Regular readers know I’m no Congress-basher, and generally I will defend the schedule that Members of Congress keep. But this isn’t about a legitimate alternate use of time; there’s no better use of the remaining hours of Democratic unified control of government—an opportunity that for all they know may not show up again for decades—than to stay in Washington and, to the extent it’s possible, get things done.
Democrats should not ask the impossible; if the votes aren’t there, Harry Reid and his 58 Democrats can’t do anything about it (beyond threatening to unilaterally suspend the filibuster, but that’s another story). However, where they do have the votes, they can’t let the clock beat them when it’s their choice, up until their term of office formally ends, whether to keep the clock running or not.
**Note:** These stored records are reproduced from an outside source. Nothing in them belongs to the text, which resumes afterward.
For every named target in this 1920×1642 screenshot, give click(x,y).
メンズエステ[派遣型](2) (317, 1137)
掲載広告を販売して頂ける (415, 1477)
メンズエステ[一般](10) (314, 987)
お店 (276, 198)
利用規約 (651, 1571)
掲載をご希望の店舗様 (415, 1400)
Harry Reid is certainly a fighter, and I think he’s done a lot of impressive things as Senate Majority Leader. People undervalue how hard it must have been to keep all 60 in line for health care reform last December, and Reid, in my view, deserves quite a bit of the credit for that. But there have also been times when he’s not shown an ability to be creative and push the boundaries of typical Senate practices when those things seem necessary to combat Republican violations of Senate norms. If they leave DADT repeal, or New Start, or even a single district judge on the table because they won’t make the hours to get it done available, it’ll be a serious mistake.